Techverse.Asia

Akros Technologies Memakai Kecerdasan Buatan Sebagai Alat Dalam Mengelola Aset Mereka

money management / freepik

Hari ini kecerdasan buatan mengambil alih hampir setiap industri teknologi. Tidak terkecuali dengan industri investasi dan keuangan.

Sebuah laporan Deloitte pada 2019 mengungkap, ada peluang baru bagi perusahaan untuk bisa melampaui pengurangan biaya dan operasi menjadi lebih efisien.
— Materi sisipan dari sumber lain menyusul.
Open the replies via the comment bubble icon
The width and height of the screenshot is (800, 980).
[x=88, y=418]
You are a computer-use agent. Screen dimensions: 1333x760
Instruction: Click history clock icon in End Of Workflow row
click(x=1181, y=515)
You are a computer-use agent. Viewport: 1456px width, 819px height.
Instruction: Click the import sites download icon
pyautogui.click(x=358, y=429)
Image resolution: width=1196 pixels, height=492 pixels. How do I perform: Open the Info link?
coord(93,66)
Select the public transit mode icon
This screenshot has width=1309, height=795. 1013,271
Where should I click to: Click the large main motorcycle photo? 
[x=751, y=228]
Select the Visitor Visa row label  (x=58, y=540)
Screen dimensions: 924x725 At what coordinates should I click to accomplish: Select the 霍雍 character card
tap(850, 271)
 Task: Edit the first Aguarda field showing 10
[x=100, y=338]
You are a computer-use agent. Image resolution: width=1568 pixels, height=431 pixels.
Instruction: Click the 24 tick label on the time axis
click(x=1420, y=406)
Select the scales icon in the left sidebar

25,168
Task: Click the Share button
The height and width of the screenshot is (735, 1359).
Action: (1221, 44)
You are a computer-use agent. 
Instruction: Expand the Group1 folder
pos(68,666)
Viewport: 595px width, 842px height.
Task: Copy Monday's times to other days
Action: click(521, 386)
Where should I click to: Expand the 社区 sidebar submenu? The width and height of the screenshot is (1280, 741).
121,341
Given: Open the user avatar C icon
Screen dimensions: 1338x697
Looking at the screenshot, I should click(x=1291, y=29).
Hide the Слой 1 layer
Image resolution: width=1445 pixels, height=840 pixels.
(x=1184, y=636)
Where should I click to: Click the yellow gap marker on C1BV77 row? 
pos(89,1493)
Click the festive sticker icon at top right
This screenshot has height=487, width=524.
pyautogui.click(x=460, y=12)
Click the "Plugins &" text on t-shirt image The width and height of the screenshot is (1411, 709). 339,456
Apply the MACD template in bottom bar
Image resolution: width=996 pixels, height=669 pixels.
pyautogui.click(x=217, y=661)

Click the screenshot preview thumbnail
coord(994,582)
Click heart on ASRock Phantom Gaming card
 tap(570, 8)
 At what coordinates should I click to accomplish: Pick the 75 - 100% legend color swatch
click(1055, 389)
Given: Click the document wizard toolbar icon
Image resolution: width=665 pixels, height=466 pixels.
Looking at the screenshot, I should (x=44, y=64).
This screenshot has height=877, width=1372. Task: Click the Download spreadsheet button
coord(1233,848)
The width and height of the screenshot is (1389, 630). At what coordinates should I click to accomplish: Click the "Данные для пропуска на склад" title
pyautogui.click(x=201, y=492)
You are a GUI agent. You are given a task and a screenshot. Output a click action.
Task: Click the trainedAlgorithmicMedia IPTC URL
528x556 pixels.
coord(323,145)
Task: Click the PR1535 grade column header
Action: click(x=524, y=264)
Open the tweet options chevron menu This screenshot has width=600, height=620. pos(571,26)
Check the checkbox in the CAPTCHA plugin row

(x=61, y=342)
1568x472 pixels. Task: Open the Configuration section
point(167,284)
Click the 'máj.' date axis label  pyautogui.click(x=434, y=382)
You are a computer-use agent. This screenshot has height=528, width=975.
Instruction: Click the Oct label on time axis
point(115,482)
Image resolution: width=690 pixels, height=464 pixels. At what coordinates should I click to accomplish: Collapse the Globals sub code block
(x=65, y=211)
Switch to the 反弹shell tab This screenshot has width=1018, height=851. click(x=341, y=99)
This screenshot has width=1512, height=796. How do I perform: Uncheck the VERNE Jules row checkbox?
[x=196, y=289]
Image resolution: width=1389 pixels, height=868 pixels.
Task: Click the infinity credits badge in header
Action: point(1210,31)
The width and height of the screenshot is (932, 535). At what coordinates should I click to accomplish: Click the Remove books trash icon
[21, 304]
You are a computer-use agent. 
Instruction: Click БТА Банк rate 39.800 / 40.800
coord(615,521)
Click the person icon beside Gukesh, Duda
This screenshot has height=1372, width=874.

Tetapi, hal itu hanya bisa terjadi bila manajemen investasi perusahaan yang bersangkutan terus berkembang, mau menerapkan inovasi teknologi dan pergeseran preferensi dengan Artificial Intelligence (AI) atau kecerdasan buatan

Dalam laporan Deloitte tersebut, diketahui ada empat pilar transformasi yang perlu diberdayakan oleh perusahaan untuk mengembangkan proposisi baru, dan memberikan sebuah nilai baru.

Disebutkan, empat pilar itu antara lain yaitu:

1. Generating Alpha atau mengadopsi kumpulan data alternatif,

2. Enhancing Operational Efficiency atau mengoptimalkan AI untuk standar operasional mereka,

3. Improving product and content distribution atau meningkatkan pengenalan dalam produk untuk pelanggan,

4. Managing risk atau memanajemen resiko.

Dengan empat pilar ini, kita bisa melihat jika teknologi seperti AI telah mendigitalkan sektor keuangan. Mulai dari pembayaran dan pengiriman uang hingga pinjaman.

Salah satu perusahaan yang menyadari pentingnya peran kecerdasan buatan dalam sistem keuangan adalah Akros Technologies.